Accessorial liability for contraventions of the Fair Work Act
Under section 550 of the Fair Work Act:
“(1) A person who is involved in a contravention of a civil remedy provision is taken to have contravened that provision.
(2) A person is involved in a contravention of a civil remedy provision if, and only if, the person:
- has aided, abetted, counselled or procured the contravention
- has induced the contravention, whether by threats or promises or otherwise’ or
- has been in any way, by act or omission, directly or indirectly, knowingly concerned in or party to the contravention; or
- has conspired with others to effect the contravention.”
The section aims to personally expose those who are the controlling hands and minds of an organisation. In principle, it is not controversial – similar provisions in other legislation seek to make decision-makers liable for the consequences of their actions, and remove the opportunity for them to hide behind the corporate veil. However, in recent months, there has been a very real change in the way the FWO is utilising section 550 of the Fair Work Act. In short, where a company contravenes the Fair Work Act, the FWO is now actively pursuing directors, HR managers, contractors and franchisors and advisors (i.e. accounts and lawyers) as accessories to that contravention.

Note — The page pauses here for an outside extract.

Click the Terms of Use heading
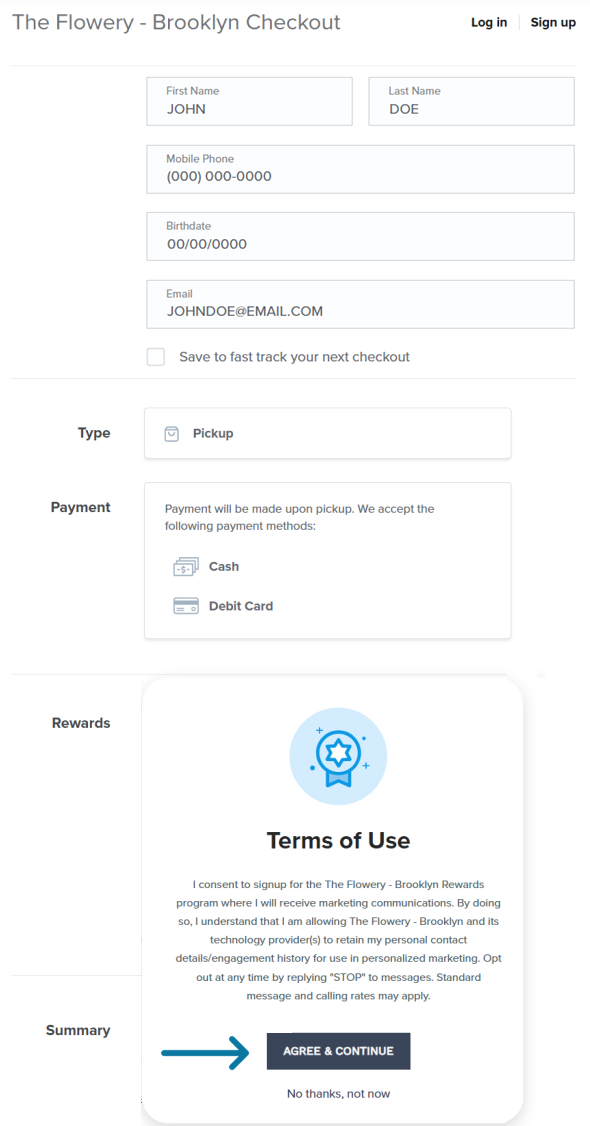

To provide some context, historically, the FWO used accessorial liability as a useful back-up in situations where an employer was thought to be at risk of insolvency and leaving employee entitlements unpaid. That practice has now changed – in the last financial year the FWO sought orders against accessories in 46 of 50 court proceedings.
“We are pursuing employers who cannot or will not pay, using every lever available to us to ensure wages that should have been paid to workers are put back into their hands. And we are striving to ensure those who breached their workplace obligations don’t get the chance to do that again.
There must be clear consequences for those in trusted positions, those whose advice is relied upon and those with the responsibility to know better who play a part in undermining workplace laws.
We have up until recently confined the orders we sought against accessories to seeking penalties. We had not sought to recover back pay from an accessory. Not anymore…
Our adventurous approach does not end with the range of accessories we are joining to our actions.
My lawyers have been getting creative about the nature of the orders we are seeking.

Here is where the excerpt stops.